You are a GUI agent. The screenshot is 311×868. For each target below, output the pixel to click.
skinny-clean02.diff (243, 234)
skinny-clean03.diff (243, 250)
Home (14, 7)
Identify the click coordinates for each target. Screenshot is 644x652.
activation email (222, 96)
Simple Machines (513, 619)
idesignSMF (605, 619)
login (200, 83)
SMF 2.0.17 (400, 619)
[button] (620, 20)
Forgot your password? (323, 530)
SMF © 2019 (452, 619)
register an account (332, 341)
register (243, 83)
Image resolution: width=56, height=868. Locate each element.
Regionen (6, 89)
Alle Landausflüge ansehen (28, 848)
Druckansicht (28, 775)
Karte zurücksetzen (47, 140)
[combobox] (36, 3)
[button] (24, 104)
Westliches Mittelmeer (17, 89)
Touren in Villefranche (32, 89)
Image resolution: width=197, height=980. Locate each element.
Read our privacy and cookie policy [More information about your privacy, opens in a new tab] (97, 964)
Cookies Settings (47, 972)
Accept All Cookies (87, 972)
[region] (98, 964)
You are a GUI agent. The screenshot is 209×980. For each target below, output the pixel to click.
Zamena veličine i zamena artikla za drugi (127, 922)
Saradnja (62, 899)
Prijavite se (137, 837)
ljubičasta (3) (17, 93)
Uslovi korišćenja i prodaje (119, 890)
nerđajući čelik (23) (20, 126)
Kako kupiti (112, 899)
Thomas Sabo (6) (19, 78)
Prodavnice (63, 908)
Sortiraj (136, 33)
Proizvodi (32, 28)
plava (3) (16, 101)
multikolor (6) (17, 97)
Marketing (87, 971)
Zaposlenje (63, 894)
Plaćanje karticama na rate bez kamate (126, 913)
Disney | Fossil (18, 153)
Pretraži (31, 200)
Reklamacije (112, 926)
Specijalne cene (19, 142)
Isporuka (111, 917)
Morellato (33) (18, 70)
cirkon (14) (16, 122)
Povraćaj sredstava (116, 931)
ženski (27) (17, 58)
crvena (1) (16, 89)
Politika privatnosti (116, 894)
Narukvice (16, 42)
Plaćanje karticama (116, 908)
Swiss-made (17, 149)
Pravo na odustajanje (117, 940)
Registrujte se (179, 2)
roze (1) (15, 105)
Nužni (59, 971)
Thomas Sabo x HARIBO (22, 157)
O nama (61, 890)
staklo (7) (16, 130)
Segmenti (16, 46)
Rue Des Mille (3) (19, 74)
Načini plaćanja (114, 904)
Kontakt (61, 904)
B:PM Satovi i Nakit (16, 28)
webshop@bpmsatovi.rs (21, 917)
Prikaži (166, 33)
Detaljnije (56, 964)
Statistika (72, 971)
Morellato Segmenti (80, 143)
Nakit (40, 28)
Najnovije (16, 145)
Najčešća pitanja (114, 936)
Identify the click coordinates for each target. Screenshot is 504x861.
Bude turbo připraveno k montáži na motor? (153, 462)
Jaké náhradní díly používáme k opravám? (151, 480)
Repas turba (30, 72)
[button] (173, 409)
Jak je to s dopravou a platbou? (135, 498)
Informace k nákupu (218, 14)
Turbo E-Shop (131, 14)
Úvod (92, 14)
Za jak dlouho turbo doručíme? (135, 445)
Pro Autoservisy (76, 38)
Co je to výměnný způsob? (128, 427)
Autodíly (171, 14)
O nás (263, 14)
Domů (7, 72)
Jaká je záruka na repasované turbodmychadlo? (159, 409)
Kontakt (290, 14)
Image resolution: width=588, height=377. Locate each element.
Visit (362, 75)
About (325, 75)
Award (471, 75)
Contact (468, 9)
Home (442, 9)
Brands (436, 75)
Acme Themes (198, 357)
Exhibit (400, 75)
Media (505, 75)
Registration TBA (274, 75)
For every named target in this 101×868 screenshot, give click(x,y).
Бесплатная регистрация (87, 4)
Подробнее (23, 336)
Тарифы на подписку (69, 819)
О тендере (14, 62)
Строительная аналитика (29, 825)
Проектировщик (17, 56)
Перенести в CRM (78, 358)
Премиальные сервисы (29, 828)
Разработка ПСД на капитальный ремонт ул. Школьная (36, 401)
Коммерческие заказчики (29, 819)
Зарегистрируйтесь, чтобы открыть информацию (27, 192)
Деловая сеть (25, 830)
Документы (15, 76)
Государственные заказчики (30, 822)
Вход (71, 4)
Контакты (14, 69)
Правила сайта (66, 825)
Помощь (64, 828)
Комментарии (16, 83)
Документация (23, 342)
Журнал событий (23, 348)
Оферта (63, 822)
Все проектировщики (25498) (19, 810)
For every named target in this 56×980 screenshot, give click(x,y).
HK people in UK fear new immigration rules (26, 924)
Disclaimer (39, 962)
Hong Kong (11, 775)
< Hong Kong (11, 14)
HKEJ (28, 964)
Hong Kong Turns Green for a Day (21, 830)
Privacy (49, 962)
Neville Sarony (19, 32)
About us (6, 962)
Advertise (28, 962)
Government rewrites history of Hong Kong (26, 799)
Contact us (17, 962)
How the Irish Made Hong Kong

*****

## Exercise aim
Starting at the first of the rows above and ending at the row containing "login (200, 83)", both included, arrange each row as a line of a Markdown table with the columns No. and Text, leaving out any blank lines.

## Solution to the problem
| No. | Text |
|---|---|
| 1 | You are a GUI agent. The screenshot is 311×868. For each target below, output the pixel to click. |
| 2 | skinny-clean02.diff (243, 234) |
| 3 | skinny-clean03.diff (243, 250) |
| 4 | Home (14, 7) |
| 5 | Identify the click coordinates for each target. Screenshot is 644x652. |
| 6 | activation email (222, 96) |
| 7 | Simple Machines (513, 619) |
| 8 | idesignSMF (605, 619) |
| 9 | login (200, 83) |